━━━━━ Record extracts ━━━━━
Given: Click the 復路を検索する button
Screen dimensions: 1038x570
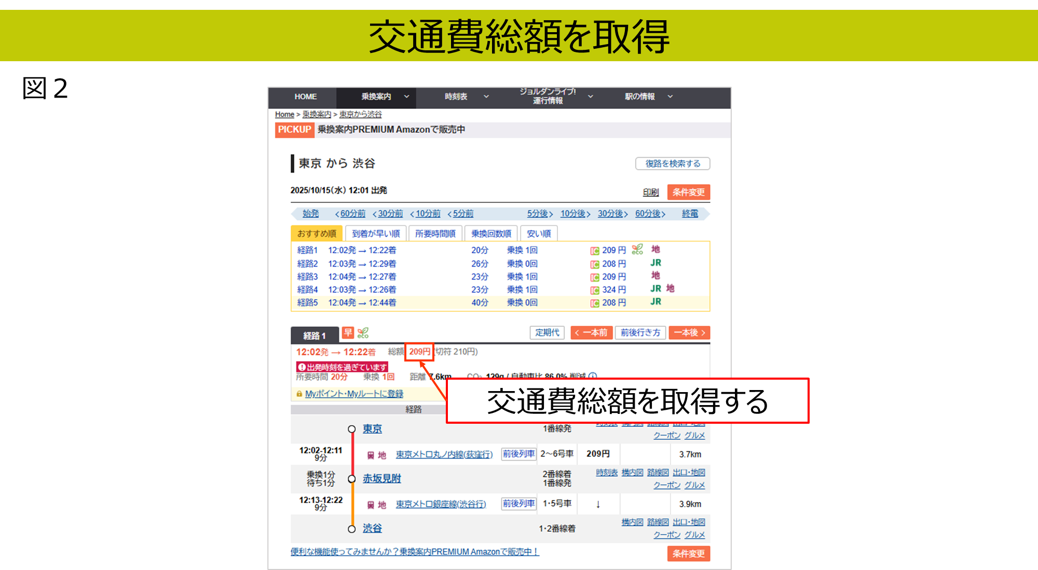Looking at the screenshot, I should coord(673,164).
━━━━━
━━━━━ Record extracts ━━━━━
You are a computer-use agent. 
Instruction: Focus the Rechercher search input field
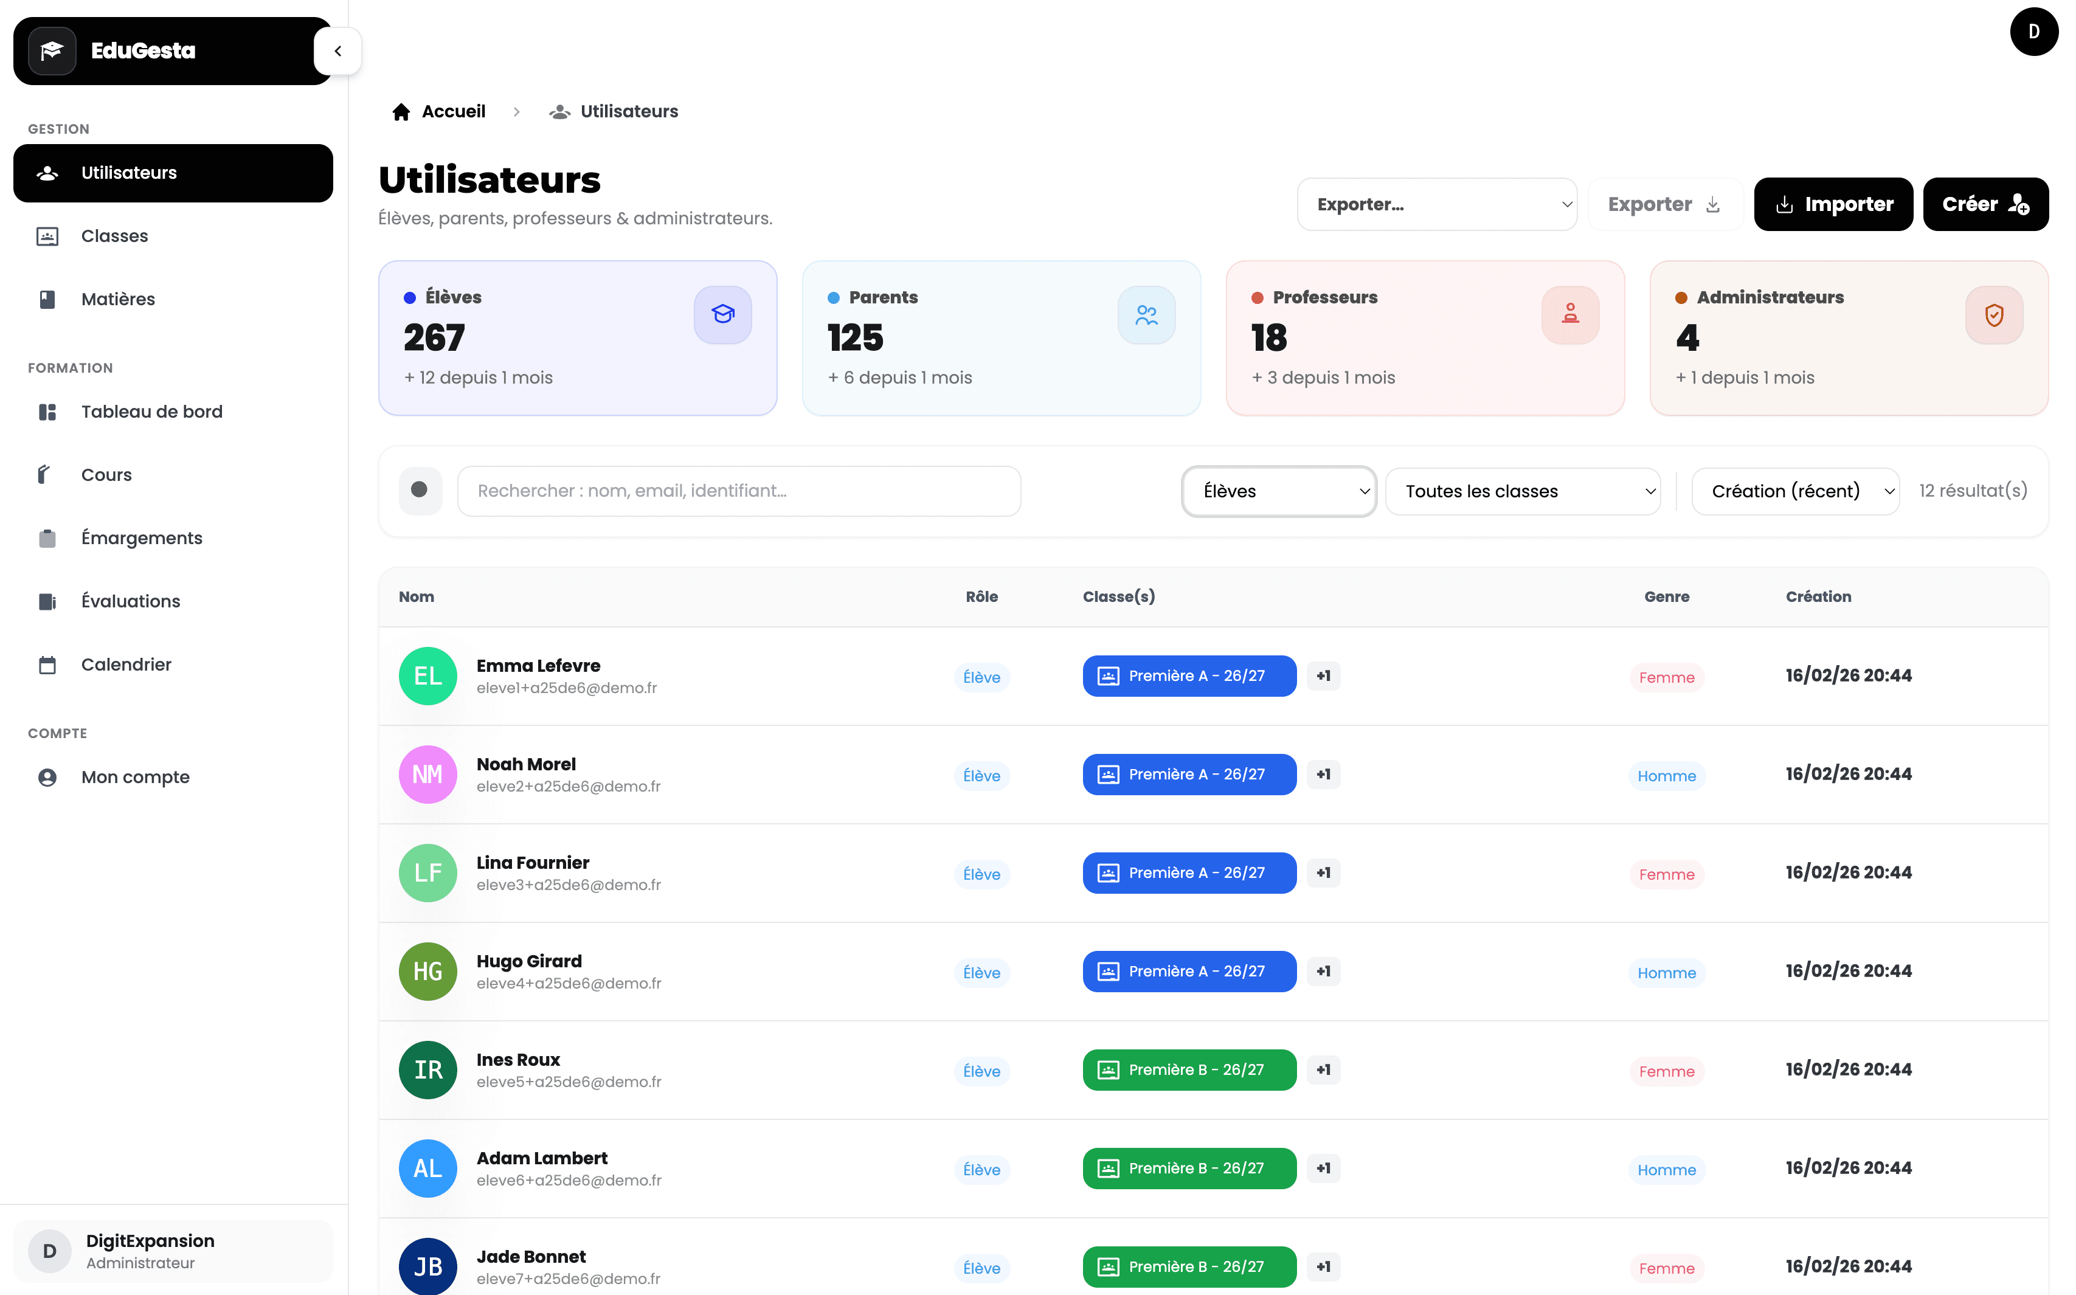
━━━━━
━━━━━ Record extracts ━━━━━
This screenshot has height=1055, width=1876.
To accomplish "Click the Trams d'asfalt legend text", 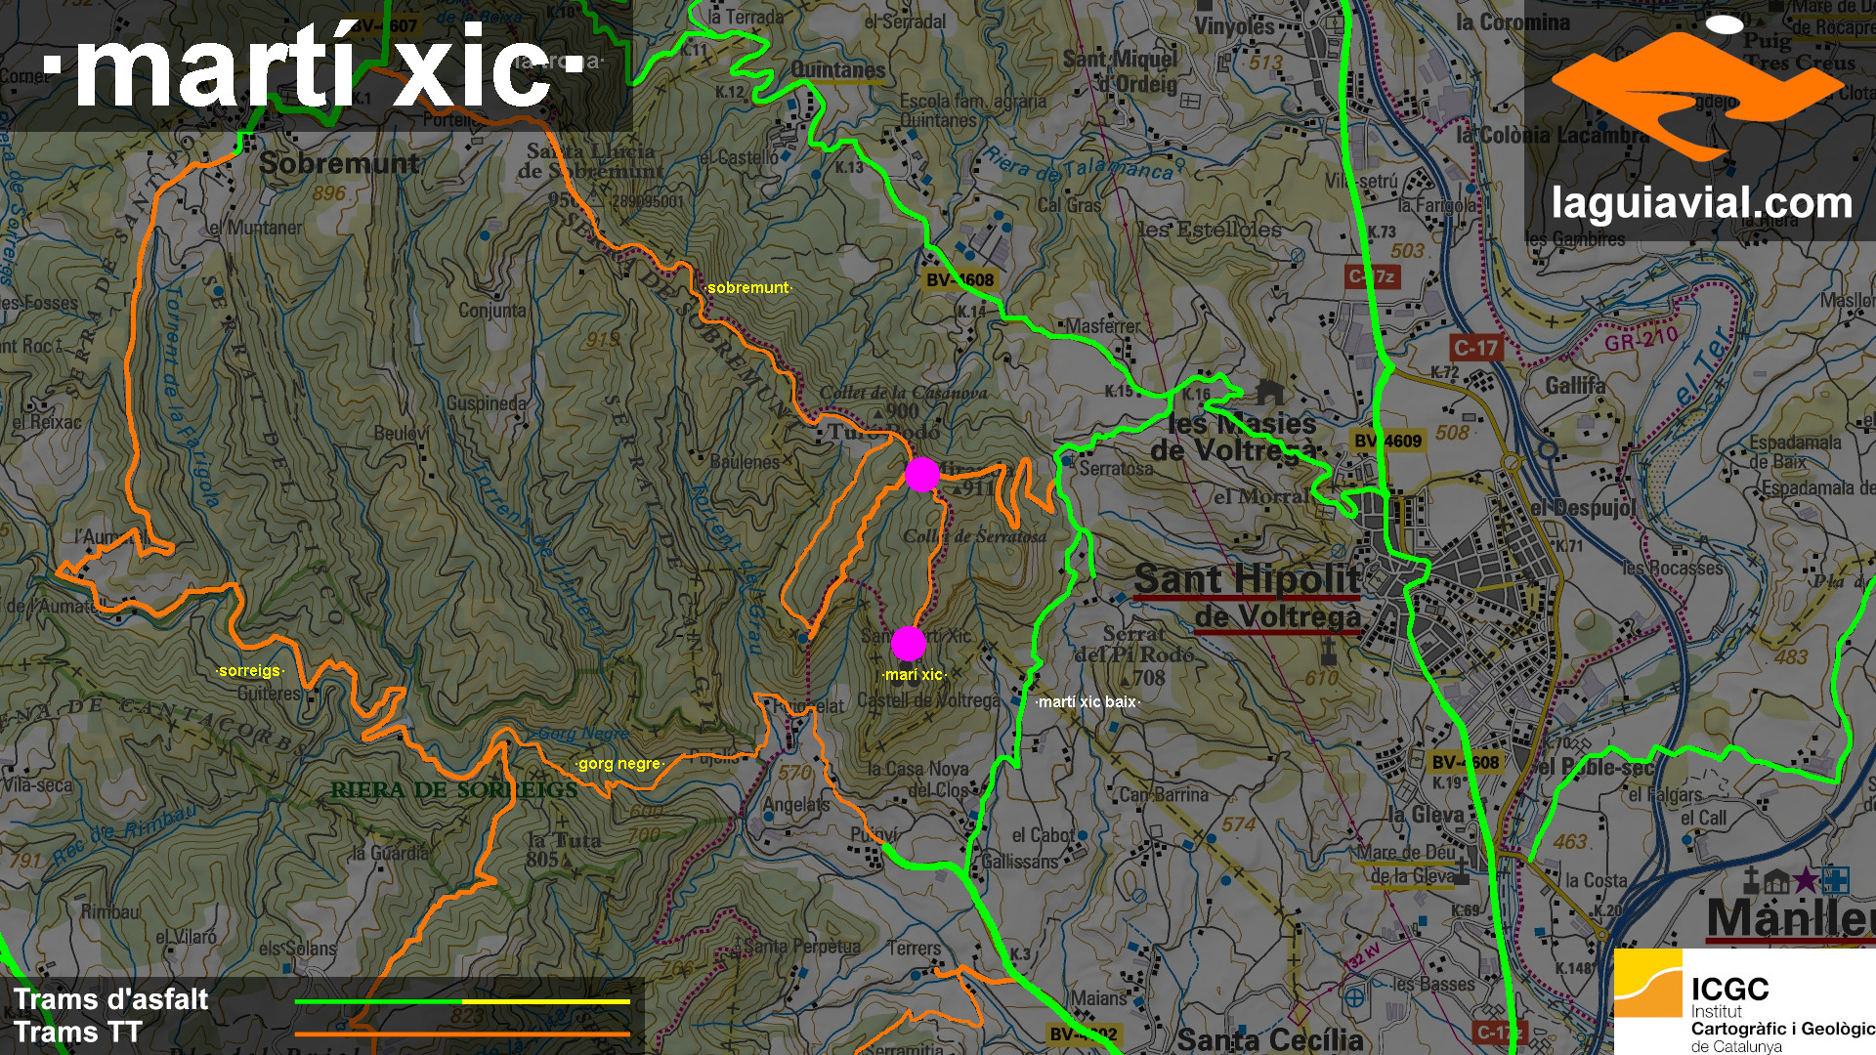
━━━━━
**Your instructions**
Return word for word the lines above from the line with "You are a computer-use agent." to the line with "Instruction: Focus the", including both and leaving out all others.

**Output of the exercise**
You are a computer-use agent. 
Instruction: Focus the Rechercher search input field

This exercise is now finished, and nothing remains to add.